Домашние благодарили. Евгения Яковлевна писала сыну в Ниццу накануне его дня рождения: «Милый и дорогой Антоша, поздравляю тебя с ангелом, желаю тебе здоровья, более всего, мы за тобой соскучились, давно тебя не видали. Благодарю тебя за портрет и за цветы, а более всего за платье, очень радовалась, когда получала, ты наше сокровище, ты нашу старость покоишь, спасибо тебе». И пожаловалась: «У меня на праздниках на нижней челюсти выпал зуб, на котором все зубы вставные держатся. <…> Прости, что такую чепуху тебе описала, больше некому пожаловаться. Пиши мне».
Чехов тут же написал сестре: «Если матери нужно починить зубы, то устрой так, чтобы она поехала в Москву; денег не следует жалеть в таких случаях. <…> Скажи папаше, чтобы он прислал мне размер своей груди в сантиметрах, я в Париже куплю ему пиджак. Кланяйся всем. Твой А. Чехов». Мария Павловна тоже написала в один день с матерью: «Поздравляю тебя, Cher Антоша, с ангелом со всевозможными благими пожеланиями. День твоих именин я проведу в Мелихове и буду есть пирог».
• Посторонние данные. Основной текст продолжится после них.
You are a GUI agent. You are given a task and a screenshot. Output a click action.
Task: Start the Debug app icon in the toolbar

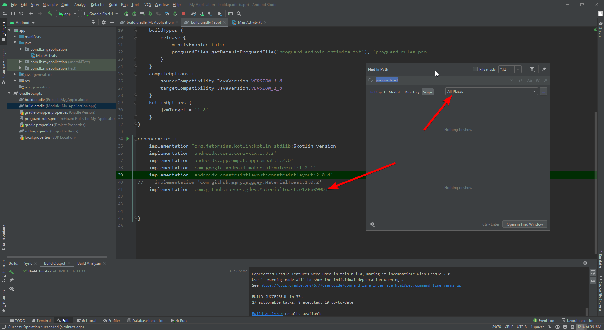[x=150, y=14]
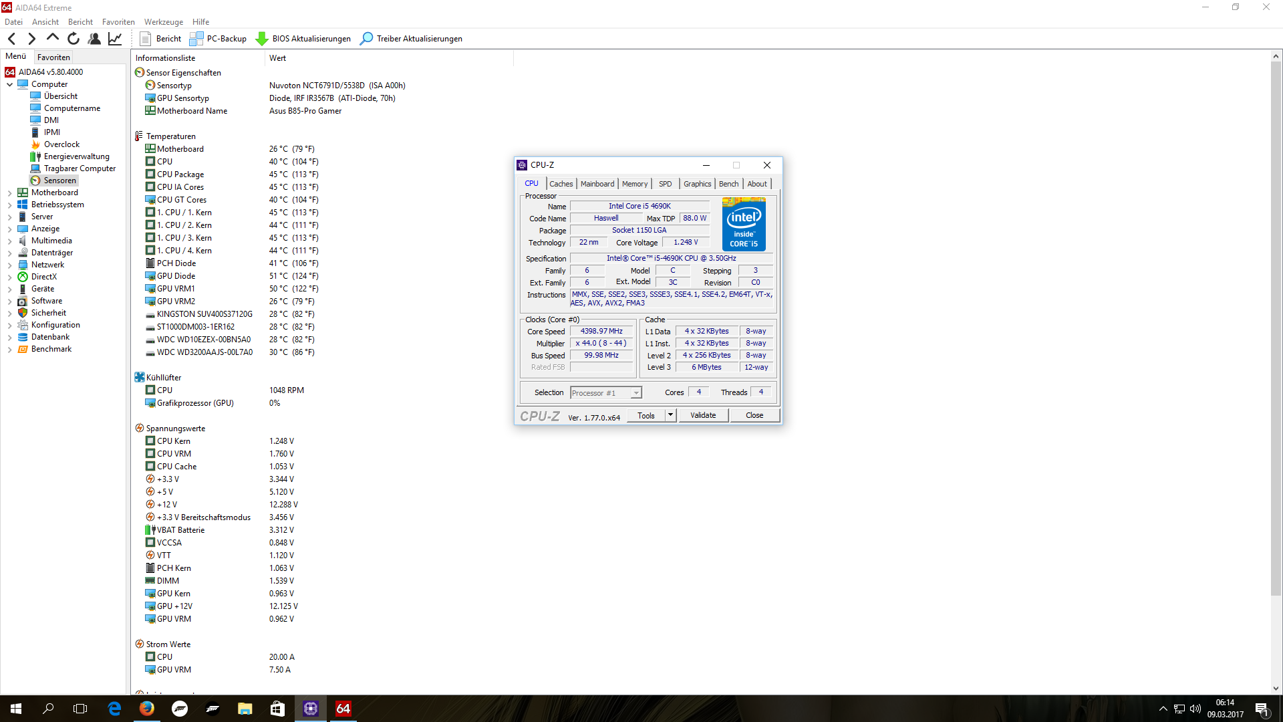Click the Refresh toolbar icon
The image size is (1283, 722).
[x=74, y=39]
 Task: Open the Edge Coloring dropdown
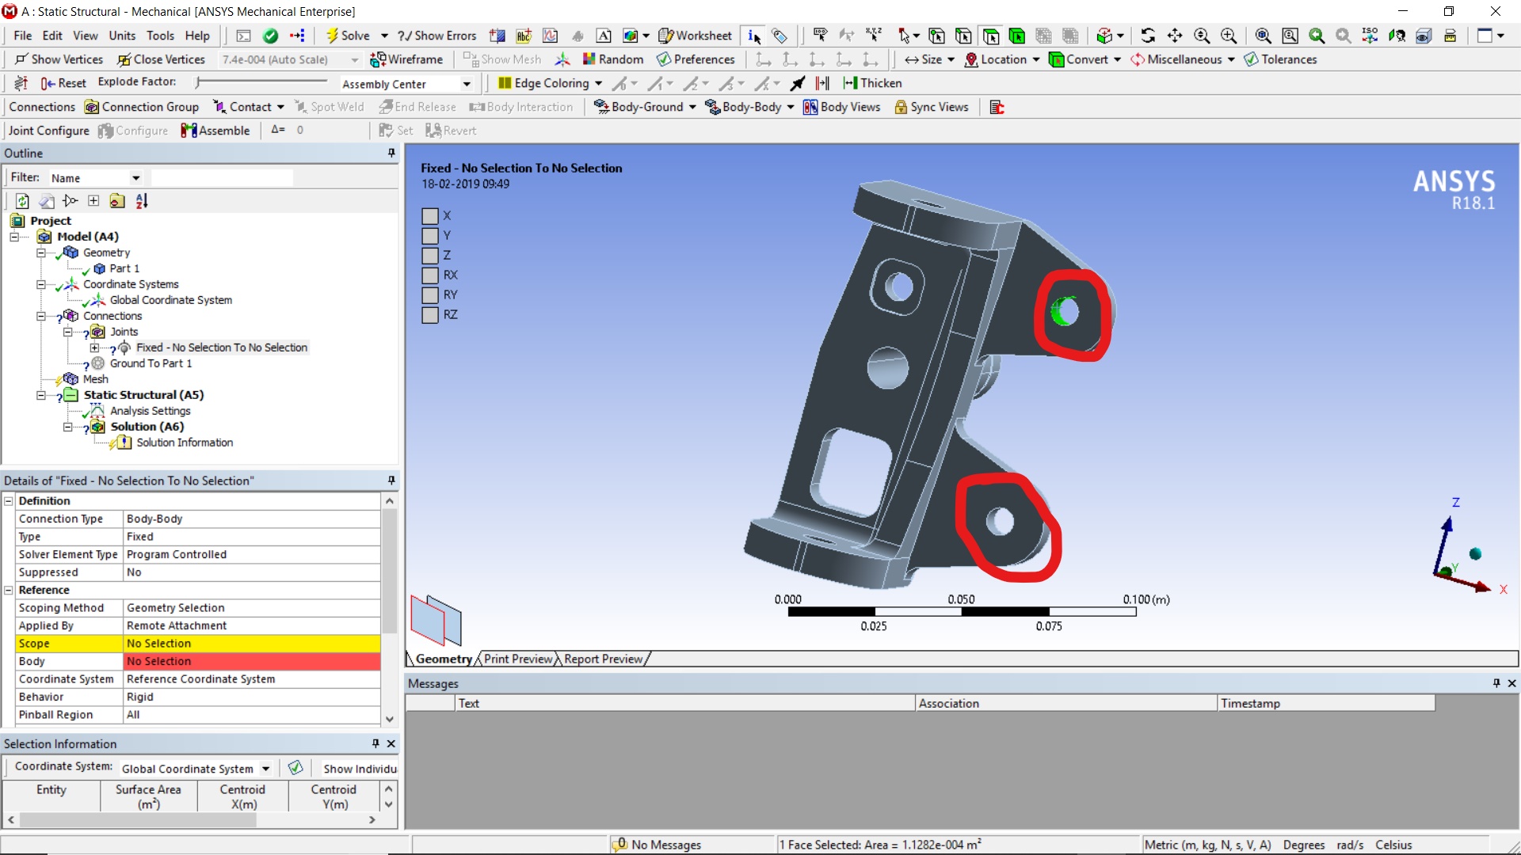[x=598, y=83]
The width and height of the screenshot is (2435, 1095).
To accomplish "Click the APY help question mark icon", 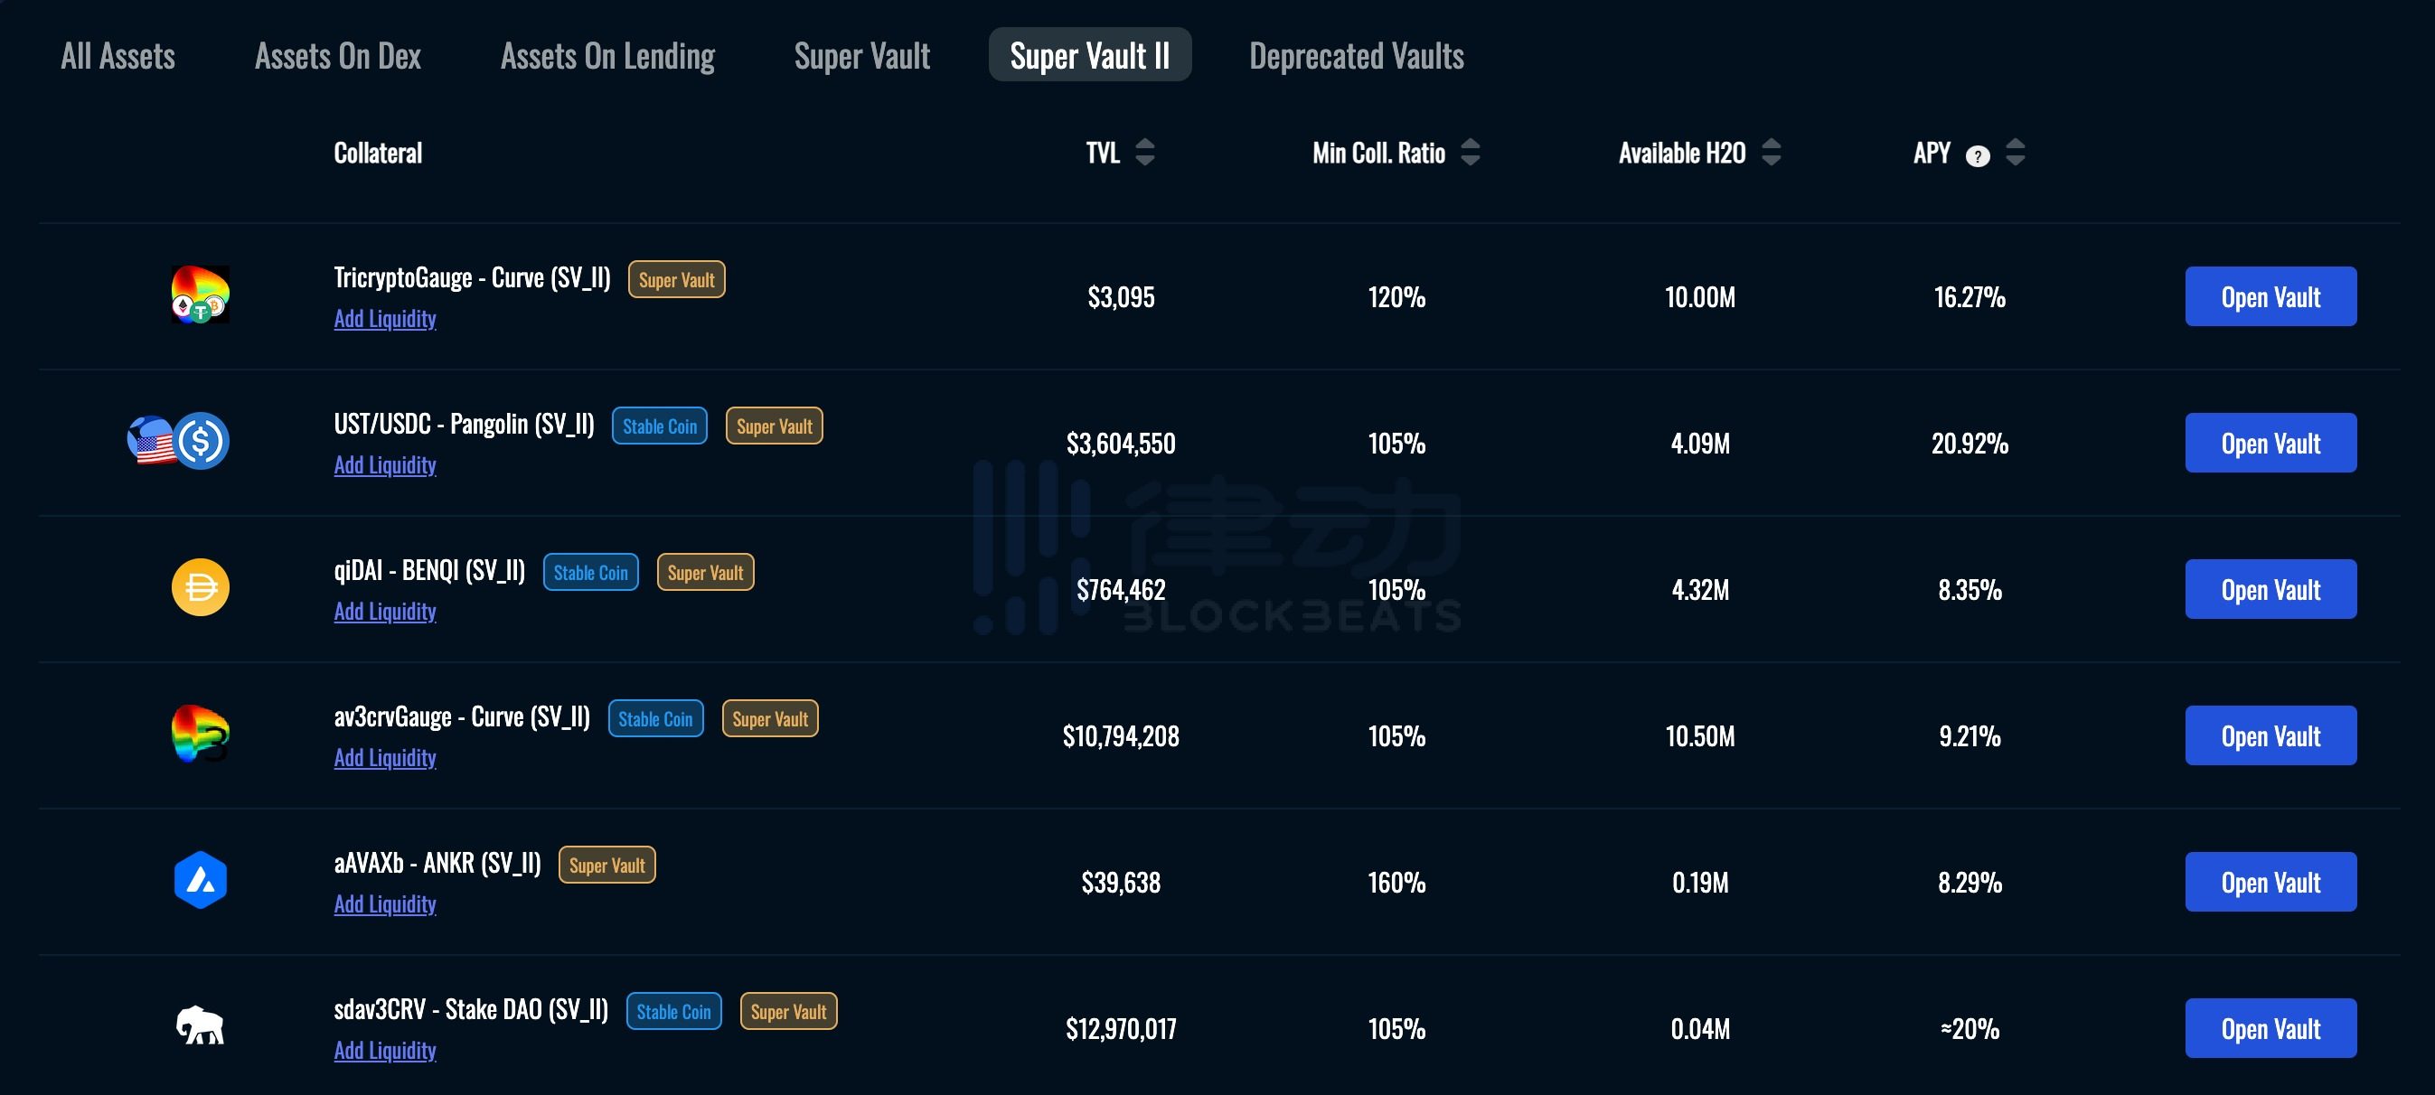I will pyautogui.click(x=1977, y=156).
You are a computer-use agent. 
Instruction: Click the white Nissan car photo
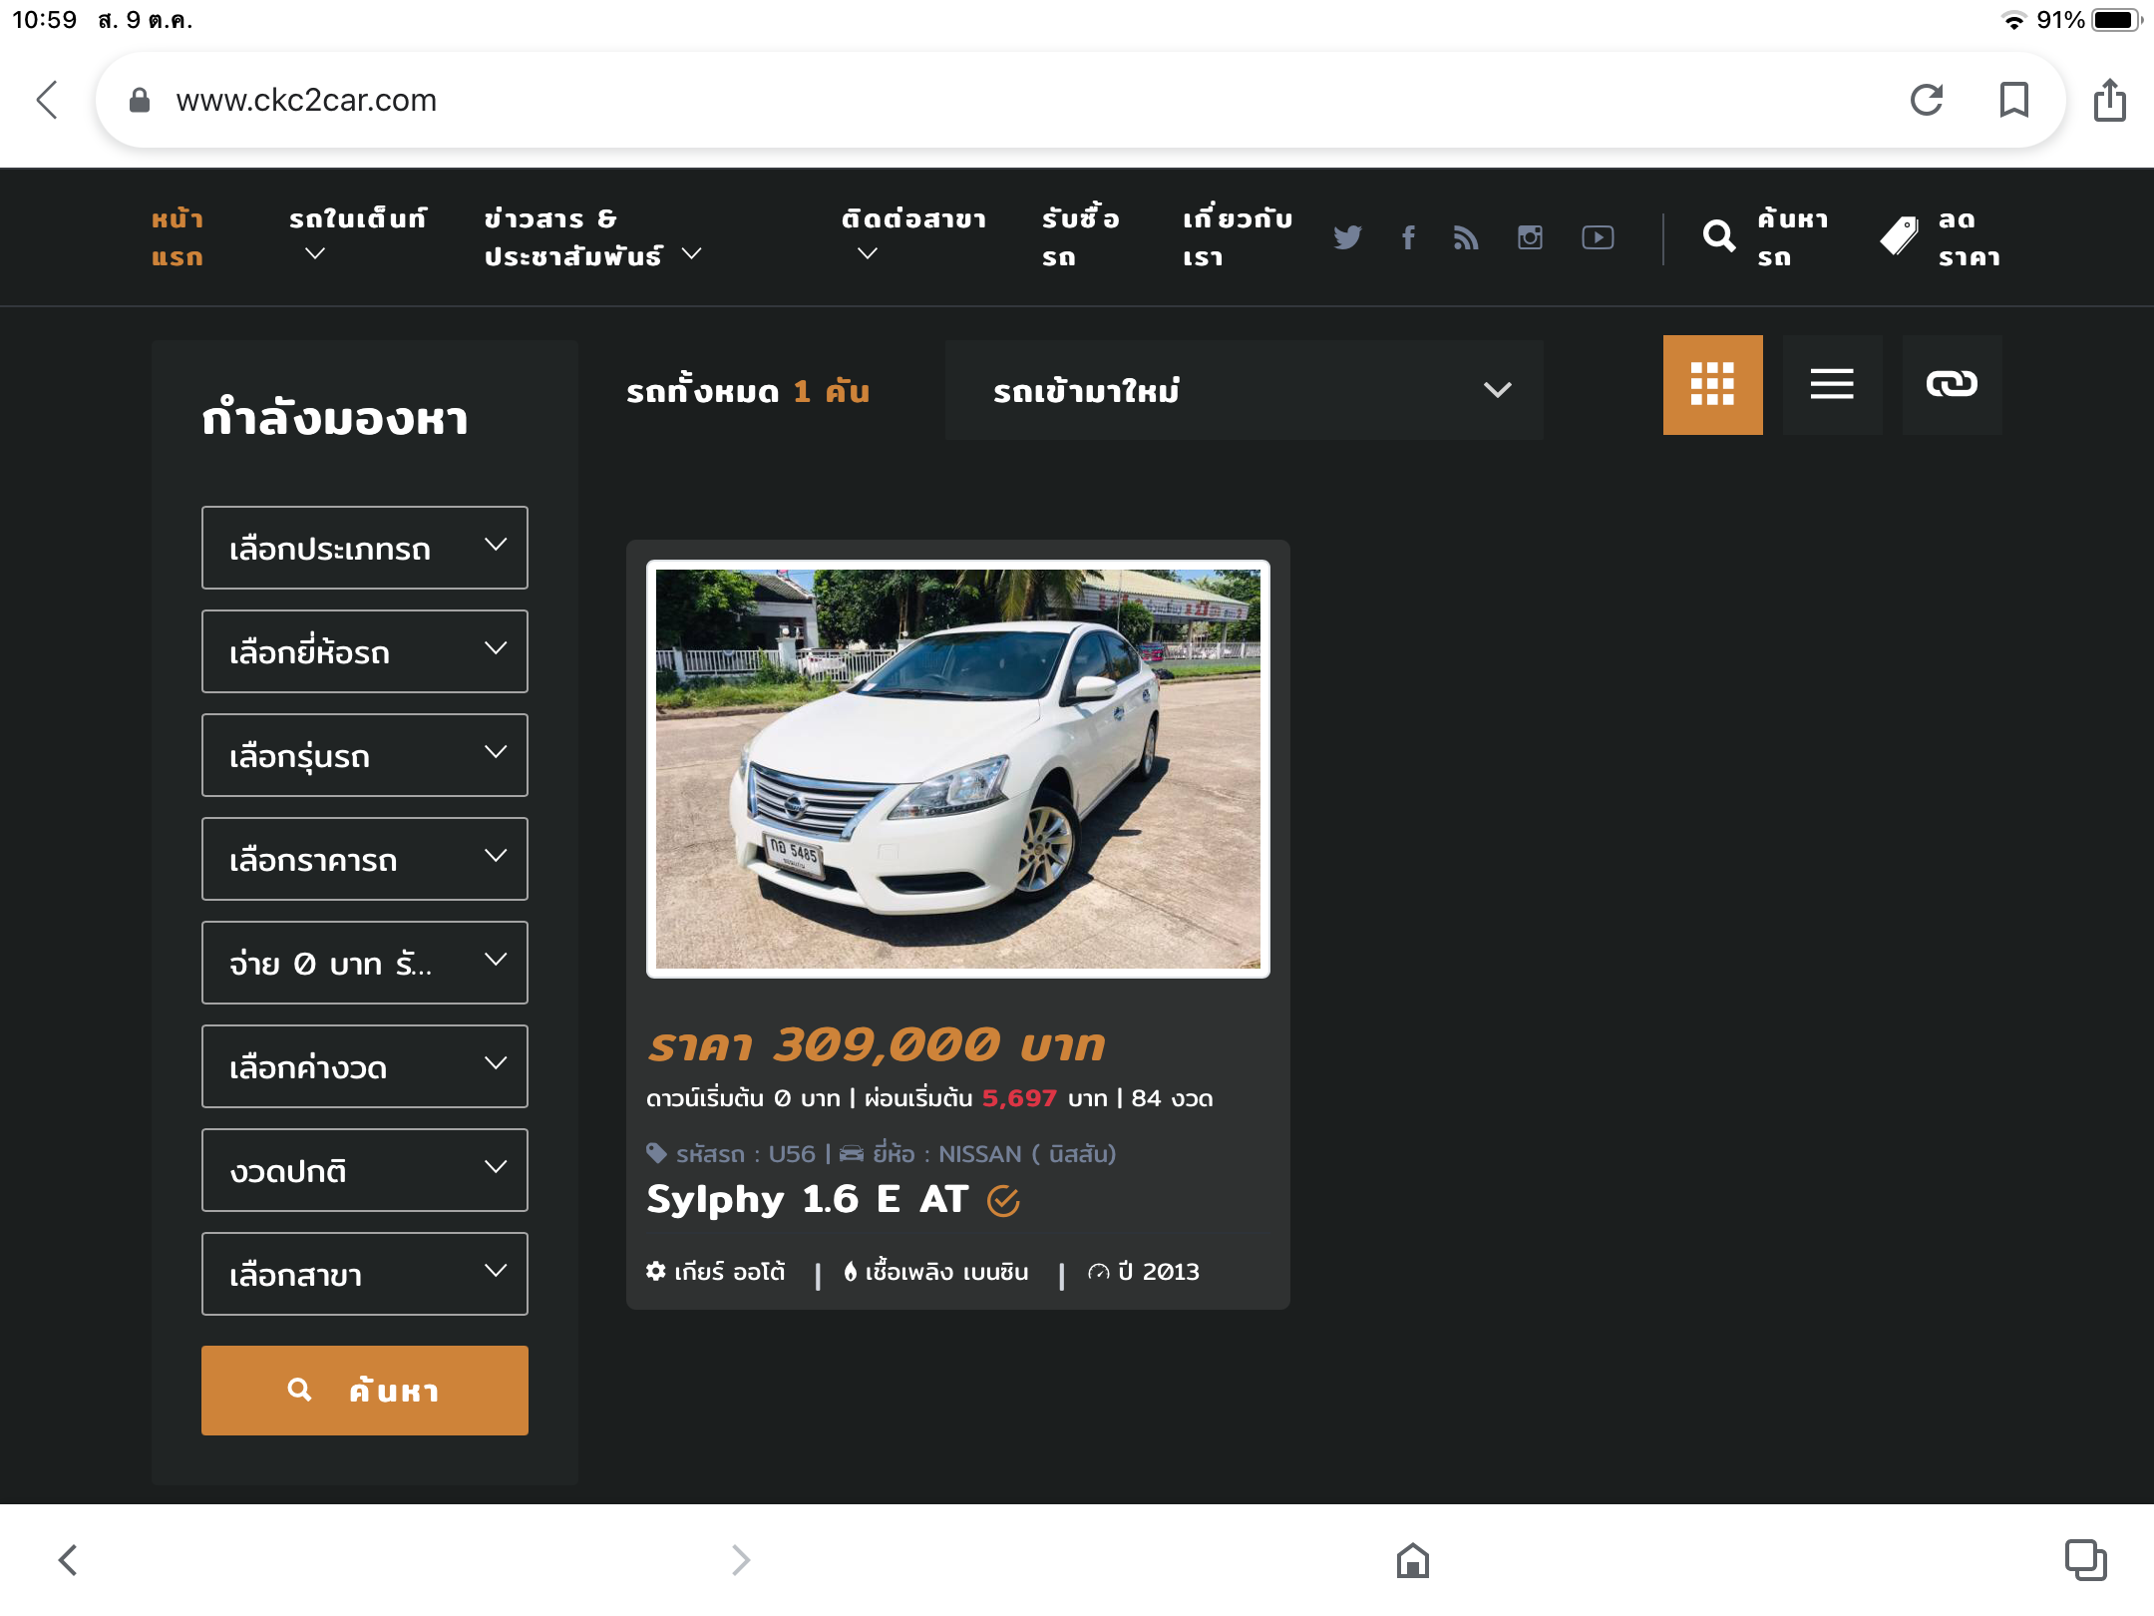pyautogui.click(x=957, y=769)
Поблагодарив сестру за память; Чехов невесело пошутил: «Милая Маша, спасибо за письмо с поздравлением, вчера получил. Мне стукнуло уже 38 лет; это немножко много, хотя, впрочем, у меня такое чувство, как будто я прожил уже 89 лет».
Но грустным день рождения был еще и потому, что в Ницце скончался тяжело болевший доктор А. А. Любимов, хоронили его 16 (28) января. Чехов рассказал в письме Суворину: «Умирать ему очень не хотелось. <…> Я был на похоронах. Здешнее русское кладбище великолепно. Уютно, зелено и море видно; пахнет славно». Чехов еще не раз поднимался сюда.
Тихое, зеленое, уютное кладбище он описал в повести «Степь». Потом также говорил о лучанском кладбище, где похоронили брата Николая. В набросках продолжения «Мужиков» повествовалось, как Ольга читала письмо, присланное из деревни: «В письме были только поклоны да жалобы на нужду, на горе, на то, что старики еще живы и даром едят хлеб, но почему-то в этих кривых строках, в которых каждая буква была похожа на калеку, Ольге чувствовалась особая, скрытая прелесть, и кроме поклонов и жалоб, она читала еще о том, что в деревне теперь теплые ясные дни, что по вечерам бывает тихо, благоухает воздух и слышно, как в церкви на той стороне бьют часы; представлялось ей деревенское кладбище, где лежит ее муж; от зеленых могил веет спокойствием, позавидуешь усопшим – и такой там простор, такое приволье!»
Лишь об одном, кажется, кладбище Чехов рассказал иначе. О том, которое увидел на Сахалине, в Александровске: «Вследствие особого строения здешней почвы почвенная вода даже на кладбище, которое расположено на горе у моря, стоит так высоко, что я в сухую погоду видел могилы, наполовину заполненные водою». На могилах каторжников стояли маленькие кресты – «все под один образец, и все немы».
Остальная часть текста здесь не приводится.